Peter J Leithart Deep Exegesis: The Mystery of Reading Scripture, Baylor 2009
Chapter 2: Texts are Events
This chapter gives an effective but surprisingly mundane defence of typological reading. That is, the practice of interpreting earlier texts in the light of later ones. Leithart begins his chapter pulling no punches, pointing out that Matt 2:15 reads Hosea 11:1 and 1 Cor 10:14 reads Exodus 17 in ways that are to modern minds “unconscionable” and “[mess] with the intended, literal meanings of texts” (35). First he shows how the readings of the NT authors could have been following hints given in the OT itself (37-39), showing how subtle details in the OT text could legitimate apparently anachronistic NT readings.
Then he makes an unexpected move and asks “Can we defend typology as a mode of reading in general, not merely as a mode of reading Scripture?” (39) This becomes the focus of the rest of the chapter. He begins with the illustration that historical events gain fresh meanings in light of later events, because at the time of the event the full significance of what has happened could not be appreciated by the participants and witnesses of the event. It is the historian’s role to give an account of events, not just as they happened, but also of their significance in light of later events. A plain literal description of events would just be a chronicle, not a history.
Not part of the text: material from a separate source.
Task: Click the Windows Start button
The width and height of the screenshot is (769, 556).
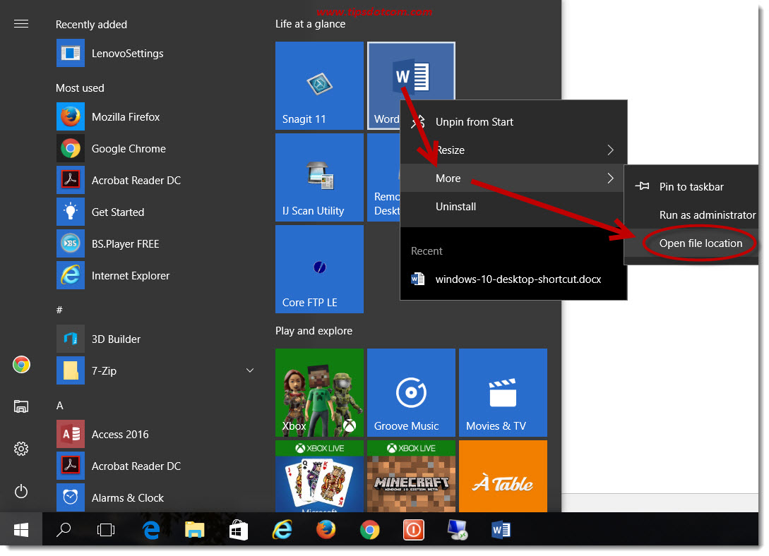Action: click(x=21, y=530)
He then applies this same principle to texts which, “say new things as they come into relationship with subsequent texts and events.” (44) This is an inevitable condition of being a reader, different from the author. Yet even the same author can come back to a text she wrote at a different time and situation and find the words speak to her with new meaning (which of course in no way voids the original meaning they had for her). For (my own) example, a song about loneliness written as a dumped teenager might find new poignancy when confronting the death of a parent. The same words take on new meaning in the new situation (51). This is also a function of narrative. Many detective novels work by presenting the reader with apparently trivial information that only becomes meaningful once the story’s climax is reached and the murderer revealed. Then the reader can “read backwards” to understand the full significance of events and details that had little or no meaning for the reader when the story was read forwards (66-68). His Biblical example of this is the narrative of John 9 where later events modify our perception of earlier, in this case a discussion of sin and blindness, becomes a healing story, which becomes a Sabbath controversy with the spiritually blind Pharisees (60-63).
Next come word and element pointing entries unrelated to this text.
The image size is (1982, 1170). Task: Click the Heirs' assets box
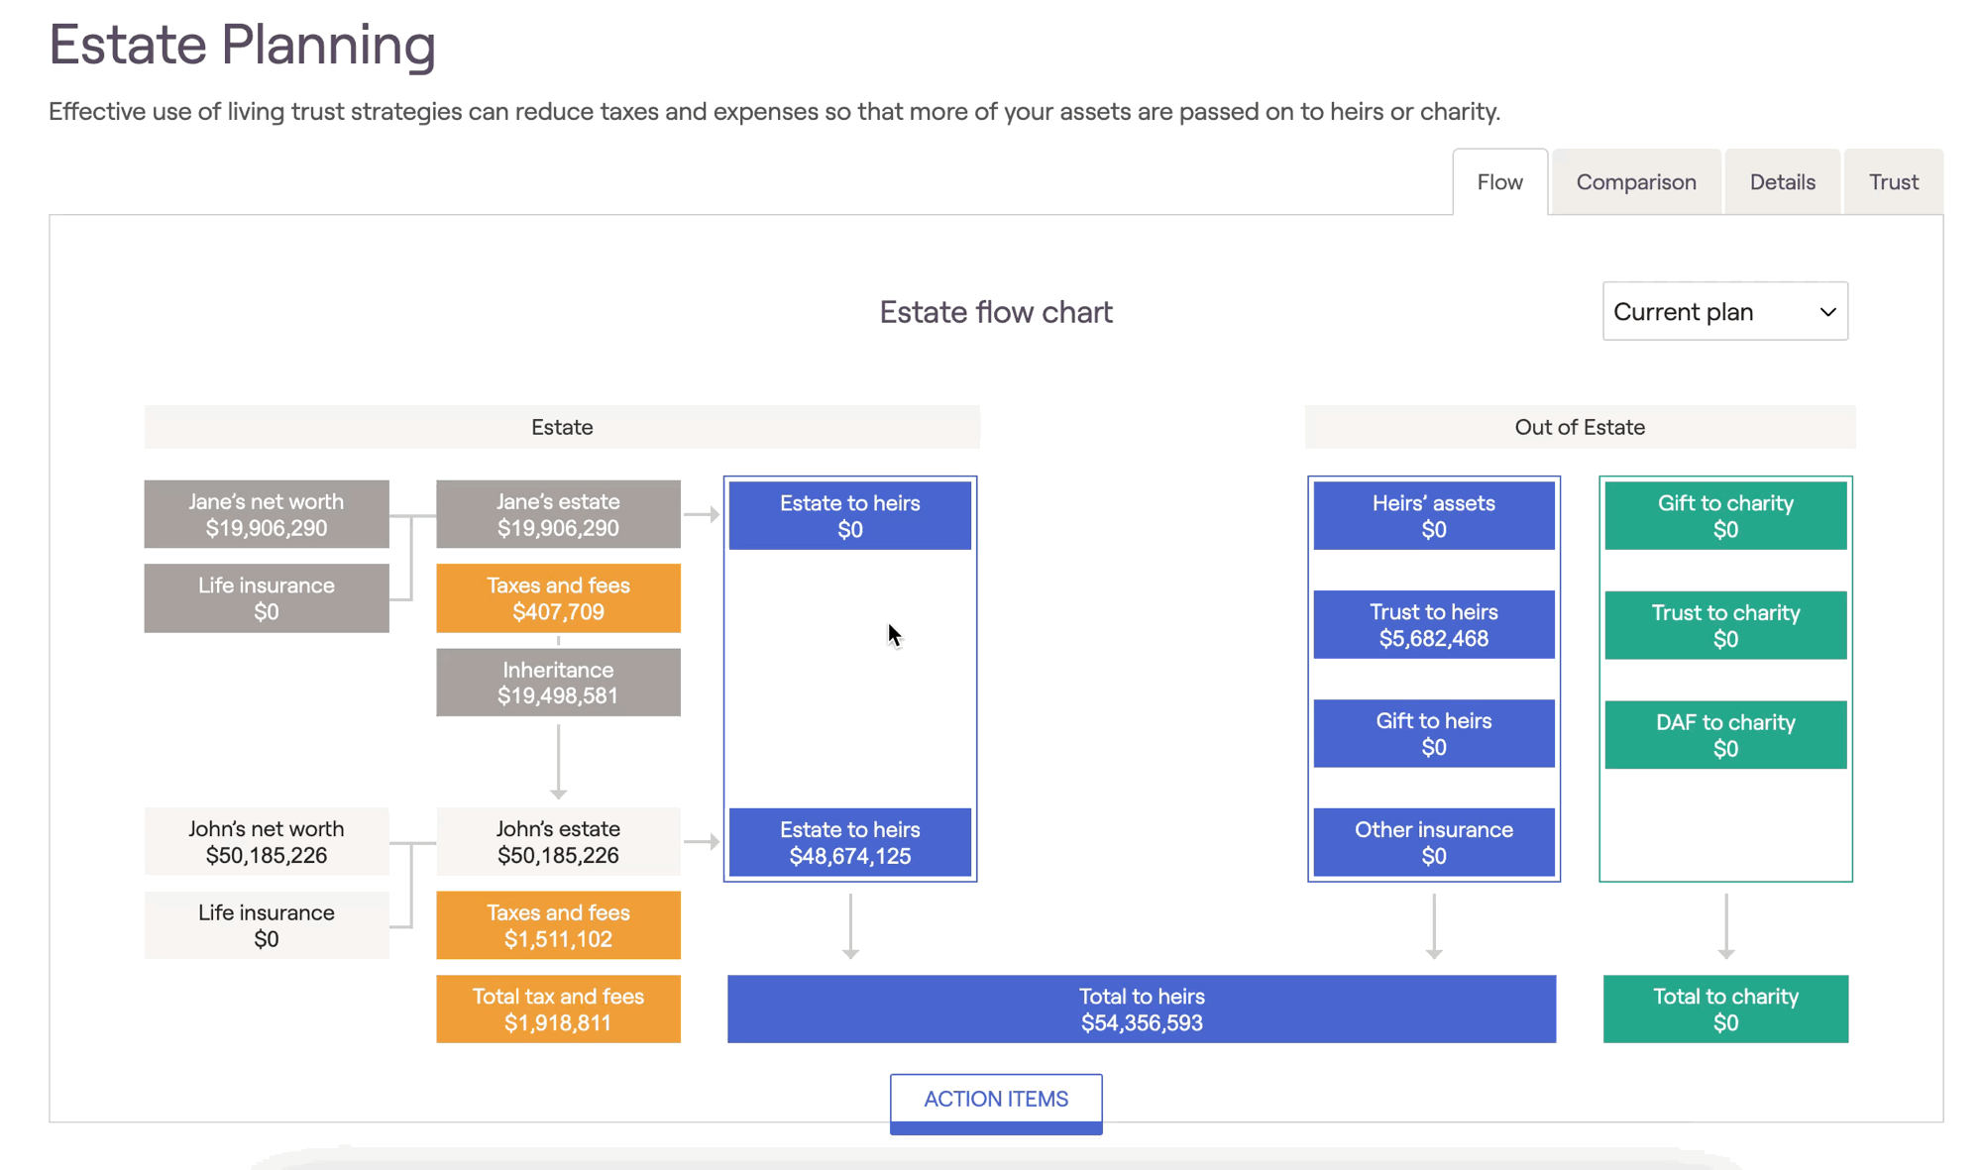pyautogui.click(x=1433, y=515)
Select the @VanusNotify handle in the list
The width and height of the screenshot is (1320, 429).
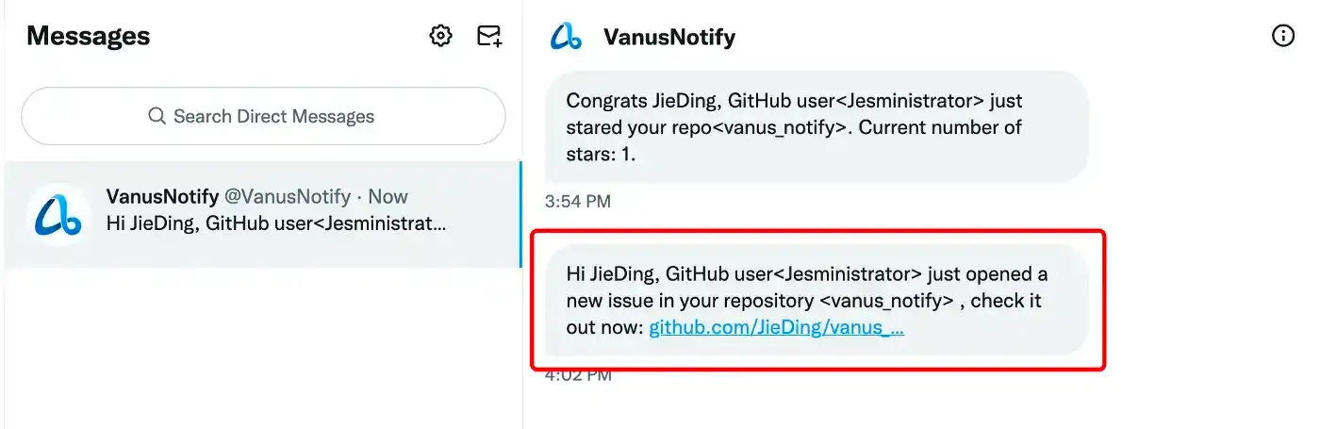(x=287, y=197)
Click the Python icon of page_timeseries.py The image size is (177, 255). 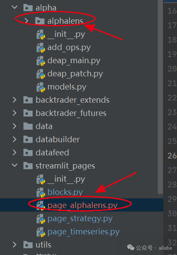(41, 232)
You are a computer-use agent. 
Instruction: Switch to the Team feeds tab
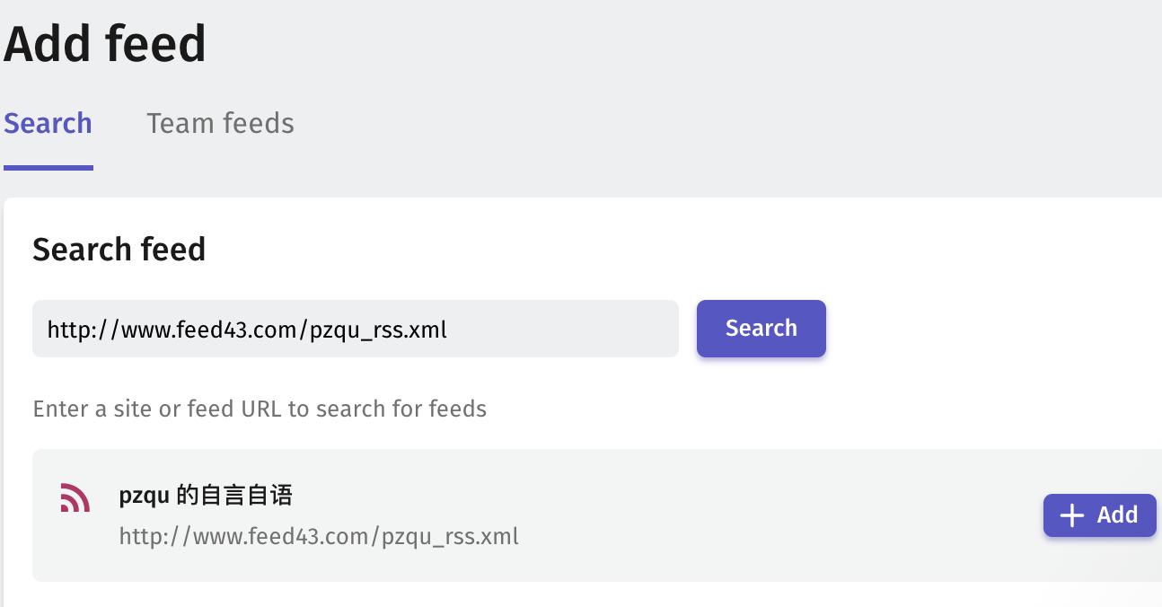(220, 124)
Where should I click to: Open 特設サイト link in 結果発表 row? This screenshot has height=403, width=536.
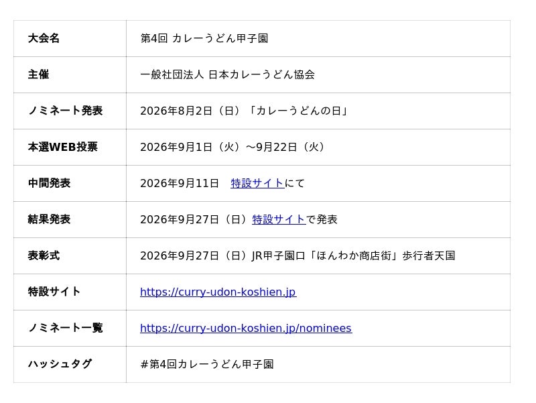[x=279, y=220]
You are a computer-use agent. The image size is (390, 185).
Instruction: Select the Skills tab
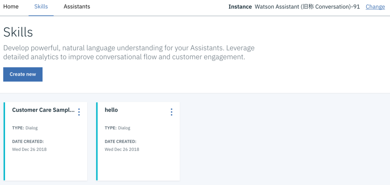point(41,6)
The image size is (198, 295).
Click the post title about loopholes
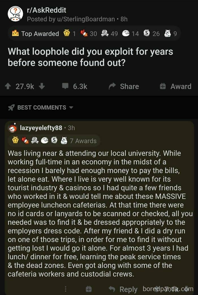click(90, 57)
He concludes, “The apostles teach us to recognize that ‘how it turned out’ exposes dimensions of the original event or text that may not have been apparent, and perhaps were not even there, until it turned out as it did.” (74) That is, when the apostles learn that Jesus is the climax of the Biblical story the texts and events of the OT gain new significance, new meanings and do so that is in “in principle” nothing special, but just the “ordinary” way that events and texts work (74).
Again this chapter has put Leithart's incredible bibliography on display, with a wide range of different sources, academic and literary, on display, and an almost whiplash-inducing ability to bring examples from unexpected places and take the discussion in different directions. His discussion of the relationship between Darwin and Nazism, e.g., (68-71) is worthy of another blog post, but for me didn’t helpfully contribute to this chapters thesis. Leithart takes you on a winding road, and I wonder how many readers might get put off by that, but he is certainly taking us on a journey, and I’m excited to see where the next chapter will take us.